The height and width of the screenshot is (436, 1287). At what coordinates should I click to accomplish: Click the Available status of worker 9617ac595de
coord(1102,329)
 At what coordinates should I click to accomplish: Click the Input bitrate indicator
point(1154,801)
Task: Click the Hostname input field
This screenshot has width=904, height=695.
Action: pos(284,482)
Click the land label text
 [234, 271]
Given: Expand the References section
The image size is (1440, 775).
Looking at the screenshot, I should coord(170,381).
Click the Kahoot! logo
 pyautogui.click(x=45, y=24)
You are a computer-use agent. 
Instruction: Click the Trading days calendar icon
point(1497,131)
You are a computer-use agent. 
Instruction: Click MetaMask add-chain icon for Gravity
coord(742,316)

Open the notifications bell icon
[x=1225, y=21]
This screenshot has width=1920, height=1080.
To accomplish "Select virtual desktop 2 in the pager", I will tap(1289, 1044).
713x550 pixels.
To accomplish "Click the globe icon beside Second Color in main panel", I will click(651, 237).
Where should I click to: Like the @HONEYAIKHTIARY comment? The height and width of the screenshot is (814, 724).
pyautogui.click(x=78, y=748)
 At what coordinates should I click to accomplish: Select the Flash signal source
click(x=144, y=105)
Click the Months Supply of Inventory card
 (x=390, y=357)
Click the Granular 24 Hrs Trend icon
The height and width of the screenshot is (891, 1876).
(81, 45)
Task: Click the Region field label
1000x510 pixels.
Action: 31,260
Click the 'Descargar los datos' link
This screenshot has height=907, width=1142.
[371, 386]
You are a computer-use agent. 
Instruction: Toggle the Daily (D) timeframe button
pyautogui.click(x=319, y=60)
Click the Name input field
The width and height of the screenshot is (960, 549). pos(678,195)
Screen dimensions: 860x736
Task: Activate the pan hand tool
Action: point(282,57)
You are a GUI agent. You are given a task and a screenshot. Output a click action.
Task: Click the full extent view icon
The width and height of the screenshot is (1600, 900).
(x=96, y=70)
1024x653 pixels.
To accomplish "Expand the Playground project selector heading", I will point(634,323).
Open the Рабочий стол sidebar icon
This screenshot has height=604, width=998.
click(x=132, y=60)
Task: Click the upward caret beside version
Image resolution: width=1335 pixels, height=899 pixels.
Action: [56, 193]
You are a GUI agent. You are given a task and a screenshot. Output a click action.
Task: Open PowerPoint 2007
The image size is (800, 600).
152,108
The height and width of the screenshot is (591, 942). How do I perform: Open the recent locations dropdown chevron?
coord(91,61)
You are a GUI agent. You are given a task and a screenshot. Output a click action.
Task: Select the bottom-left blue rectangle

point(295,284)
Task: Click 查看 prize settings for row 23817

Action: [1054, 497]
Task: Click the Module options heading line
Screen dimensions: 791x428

• _What is required_
Please rewrite the items starting at the line containing "Where should I" and ending at the line containing "(x=390, y=357)", requests included, multiplying each click coordinate in the answers by 2.05 and rounding to the nearest whole number, with halves rounded up. Give only those lines.

• _Answer to this task_
Where should I click to: Like the @HONEYAIKHTIARY comment? The height and width of the screenshot is (814, 724).
pyautogui.click(x=160, y=1533)
 At what coordinates should I click to accomplish: Select the Flash signal source
click(x=295, y=215)
Click the Months Supply of Inventory card
 (x=800, y=732)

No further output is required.